Kate Jones is an intrepid entrepreneur who is passionate about sustainable fashion. She travels extensively searching for stylish and scalable crafts to bring to market and organises thought-provoking seminars in China, with her consultancy At Liberty. All the while, she maintains an impeccably conscious, and clean, wardrobe that is the envy of many busy, travelling women.
What made you become more interested in sustainable fashion?
It just makes sense and honestly it's the only way forward. When I travel and I'm walking along a gorgeous beach avoiding trash, including old clothes, that have washed ashore - it really makes me wonder what the hell are we doing! We have no choice but be interested in sustainable options and to address our purchasing habits. Buy less and with thought.
You travel a lot - what’s your secret to fashion on the run?
I travel with a capsule wardrobe of high quality, classic and comfortable pieces that I can style together over and over. I rarely check my luggage in when I fly, so every inch of space is filled with items that I love. This really makes life much simpler - the last thing I want to is wake up on the road worrying what to wear.
How do you keep your clothes so clean?
I’m an avid spot cleaner, partly because it’s more sustainable, faster and easier for me – both at home and on the road - and because I'm a pretty messy person! I got sick of not being able to wear all the clothes in my capsule because of stains, so I got into spot cleaning and have never looked back!
How to spot clean your clothes
1. Create a stain busting paste by mixing 1 part bicarbonate of soda (aka. baking powder) with 3 parts water to form a toothpaste-like consistency.
2. Using a brush (a soft toothbrush will do), apply the paste onto the stain and gently scrub the area. Then leave for 20-30 minutes for the magic to happen.
3. Place the garment into an empty bucket and, from a height, pour hot water over it (but not hotter than your fibers can handle).
4. Leave the garment - or just the stained area if it's an isolated stain - to soak for around 30 minutes in an appropriate temperature water, like 30 degrees.
5. Hand wash and rinse the garment or just the stained area as normal. Or for non-delicates, use the appropriate machine setting.

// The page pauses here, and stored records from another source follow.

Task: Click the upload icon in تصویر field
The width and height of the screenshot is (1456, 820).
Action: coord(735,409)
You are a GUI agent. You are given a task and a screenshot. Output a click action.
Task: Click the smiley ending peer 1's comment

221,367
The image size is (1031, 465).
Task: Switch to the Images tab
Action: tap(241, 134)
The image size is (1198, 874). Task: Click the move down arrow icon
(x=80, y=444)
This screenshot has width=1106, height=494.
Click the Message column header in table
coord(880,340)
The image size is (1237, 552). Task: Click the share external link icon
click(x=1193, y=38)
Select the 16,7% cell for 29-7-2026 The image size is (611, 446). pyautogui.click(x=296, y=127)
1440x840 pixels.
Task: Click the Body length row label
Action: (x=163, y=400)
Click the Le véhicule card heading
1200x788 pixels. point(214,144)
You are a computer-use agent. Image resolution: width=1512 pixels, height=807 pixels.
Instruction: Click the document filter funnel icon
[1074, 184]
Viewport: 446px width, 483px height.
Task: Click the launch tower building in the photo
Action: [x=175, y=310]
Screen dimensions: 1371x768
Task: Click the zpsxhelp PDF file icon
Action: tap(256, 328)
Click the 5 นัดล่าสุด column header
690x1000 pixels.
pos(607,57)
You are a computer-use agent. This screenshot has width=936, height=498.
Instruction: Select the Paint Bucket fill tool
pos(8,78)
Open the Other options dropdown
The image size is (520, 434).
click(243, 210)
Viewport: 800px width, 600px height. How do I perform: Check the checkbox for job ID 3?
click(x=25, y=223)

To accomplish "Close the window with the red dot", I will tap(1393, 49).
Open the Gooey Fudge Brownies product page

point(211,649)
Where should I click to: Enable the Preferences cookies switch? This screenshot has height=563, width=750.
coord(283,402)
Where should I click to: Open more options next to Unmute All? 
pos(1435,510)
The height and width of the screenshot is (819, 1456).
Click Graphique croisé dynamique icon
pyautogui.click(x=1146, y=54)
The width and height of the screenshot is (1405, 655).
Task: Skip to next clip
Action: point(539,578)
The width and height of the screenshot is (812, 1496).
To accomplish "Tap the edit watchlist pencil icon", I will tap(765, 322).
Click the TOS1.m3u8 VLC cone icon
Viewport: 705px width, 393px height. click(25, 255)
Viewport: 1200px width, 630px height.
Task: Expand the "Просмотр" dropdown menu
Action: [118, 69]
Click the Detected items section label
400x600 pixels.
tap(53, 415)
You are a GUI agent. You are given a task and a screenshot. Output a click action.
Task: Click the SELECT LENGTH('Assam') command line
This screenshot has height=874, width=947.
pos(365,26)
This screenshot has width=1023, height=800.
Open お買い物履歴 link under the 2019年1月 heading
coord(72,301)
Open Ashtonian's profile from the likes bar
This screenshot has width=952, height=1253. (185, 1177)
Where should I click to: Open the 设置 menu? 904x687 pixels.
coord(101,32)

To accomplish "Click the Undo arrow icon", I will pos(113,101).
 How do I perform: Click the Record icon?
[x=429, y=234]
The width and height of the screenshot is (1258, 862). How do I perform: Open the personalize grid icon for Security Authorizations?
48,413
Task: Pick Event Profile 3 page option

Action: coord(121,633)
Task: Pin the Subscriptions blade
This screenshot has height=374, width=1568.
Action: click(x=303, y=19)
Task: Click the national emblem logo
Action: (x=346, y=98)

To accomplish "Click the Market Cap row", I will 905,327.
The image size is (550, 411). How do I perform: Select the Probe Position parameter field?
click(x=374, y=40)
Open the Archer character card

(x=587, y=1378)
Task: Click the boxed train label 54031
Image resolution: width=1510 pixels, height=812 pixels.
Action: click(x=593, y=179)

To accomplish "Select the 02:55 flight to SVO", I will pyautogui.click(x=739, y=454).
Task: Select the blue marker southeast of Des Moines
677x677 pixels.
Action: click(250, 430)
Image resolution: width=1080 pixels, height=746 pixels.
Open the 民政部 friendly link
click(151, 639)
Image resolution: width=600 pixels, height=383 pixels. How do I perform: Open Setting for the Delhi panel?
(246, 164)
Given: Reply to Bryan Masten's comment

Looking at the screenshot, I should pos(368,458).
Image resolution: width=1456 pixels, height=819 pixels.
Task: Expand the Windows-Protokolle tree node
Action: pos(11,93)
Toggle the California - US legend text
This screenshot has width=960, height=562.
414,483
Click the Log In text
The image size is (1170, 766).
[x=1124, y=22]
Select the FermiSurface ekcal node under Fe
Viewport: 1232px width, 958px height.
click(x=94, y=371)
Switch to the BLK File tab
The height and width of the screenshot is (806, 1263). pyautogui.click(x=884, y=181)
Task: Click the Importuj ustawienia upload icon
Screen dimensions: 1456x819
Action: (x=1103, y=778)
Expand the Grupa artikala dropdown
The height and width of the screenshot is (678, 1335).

Does this mean you’ve never used a dry cleaner?
Not 100% - but 98%. I only dry clean coats and detailed items once a year at the end of the season before they go into storage. It's important to clean pieces before storing them - hidden stain makers like perfume settle in while they're stored and it's nearly impossible to get them out. I find that many people dry clean items that really just a professionally press; so for my pleated items, I usually give them a light hand wash and then send them off to be pressed by a pro.
What fashion changes have you made to become more sustainable?
It really starts when I'm purchasing. I'm more considerate about what I buy and why. I need to know I'll wear a piece regularly and that it's comfortable, will wash well and that I'm not buying for purely emotional reasons. Then my focus shifts to care. Once I've invested in a piece I make sure I care for it well so it lasts and has a low impact on the environment. There’s no point in buying an eco-conscious garment and then over-washing it and not taking good care of it.
What suggestions do you have for how people to take steps towards a more sustainable way of life?
I'm taking steps to live a more minimalist lifestyle. I recommend listening to The Minimalist's podcast and also checking out their documentary on Netflix. Ryan Nicodemus is mentoring me on how to bring a minimalist philosophy to all parts of my life. It's a process, but a very satisfying one. Above all, everything I have needs to bring a smile to my face.